Britons and foreign visitors may soon have to pay a ‘hotel tax’ on each night’s stay, under proposals from the Treasury aimed at supporting the public purse as borrowing costs continue to rise.
The potential levy, part of ‘modelling exercises’ being carried out by officials, mirrors tourist taxes in countries such as France, where the nightly charge ranges from less than £1 at a campsite to more than £12 in five-star accommodation.
Chancellor Rachel Reeves, who introduced £40 billion in tax rises during last autumn’s budget, has repeatedly insisted that these increases will not be repeated. However, plummeting bond prices and the highest government bond interest rates since 2008 mean that it will soon be forced to find new sources of income. Analysts say that unless taxes rise or spending falls, Reeves risks breaching her self-imposed fiscal rules – a scenario that could further erode market confidence in Britain’s economic stability.
Under the future national scheme, both domestic travelers and foreign visitors would pay an additional surcharge for their overnight stay. This comes as several parts of Britain are investigating local tourist charges. Wales is proposing a nightly rate of £1.25 for visitors, while Edinburgh will introduce a 5 per cent tax on accommodation from July 2026. According to the TaxPayers’ Alliance, rolling out the Welsh model across England would raise around £560 million a year. However, adopting something closer to the French system could save more than £1 billion.
Hoteliers warn of adverse consequences. Sir Rocco Forte, whose eponymous hotel group has a global footprint, argues the measure would be a “pernicious new tax”, on top of employers’ national insurance increases, rising levies on air travel and the scrapping of VAT refunds for foreign tourists. He believes this will affect the entire tourism supply chain – from restaurants and museums to taxi drivers and shops – as visitors will limit their spending to offset the higher cost of accommodation.
Reeves, currently on a high-profile visit to China aimed at attracting foreign investment, has come under fire for the timing of her trip. Government bond yields have soared in recent days as so-called ‘bond market watchers’ demand higher yields for holding UK government bonds, pushing up the government’s borrowing costs.
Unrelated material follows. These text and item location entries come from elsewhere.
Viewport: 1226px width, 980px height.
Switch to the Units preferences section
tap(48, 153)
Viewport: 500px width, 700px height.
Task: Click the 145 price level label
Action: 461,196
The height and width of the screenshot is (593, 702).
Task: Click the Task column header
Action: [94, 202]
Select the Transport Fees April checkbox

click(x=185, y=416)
Meanwhile, the pound fell below $1.22, a fall that makes Britain cheaper for foreign travelers but also raises concerns about import-driven inflation.
If borrowing costs remain high, the ministry could look beyond a hotel tax to keep the Chancellor’s fiscal commitments intact. More substantial measures could include an increase in corporate taxes or cuts to social security and disability benefits. Observers note that the spring statement, scheduled for March 26, could become a de facto emergency budget if market conditions do not improve.
Sir Rocco Forte’s condemnation of the hotel levy reflects growing exasperation in the tourism industry, which claims the hospitality industry already faces heavy tax and regulatory costs. He points out that several other countries that levy tourist taxes reserve the proceeds to improve visitor facilities. In contrast, he fears that the British plan would simply divert proceeds to filling “the black hole” in public finances.
Despite the outrage, Treasury insiders remain tight-lipped, calling talk of a new hotel tax “speculation.” A spokesperson has insisted the chancellor will stick to her budget rules and continue to curb spending. Ministers plan to overhaul spending in June to “eliminate waste”, but industry observers argue a new tourism levy risks undermining one of Britain’s most vibrant sectors.
Ultimately, whether the chancellor can take stock without another round of tax increases will largely depend on market sentiment. As the cost of the national debt rises, so does the political imperative to find revenue sources that avoid a repeat of last fall’s steep tax increases. The final decision could depend on whether an increasingly value-conscious travel market is willing to pay an extra nightly rate for the privilege of visiting the British coast.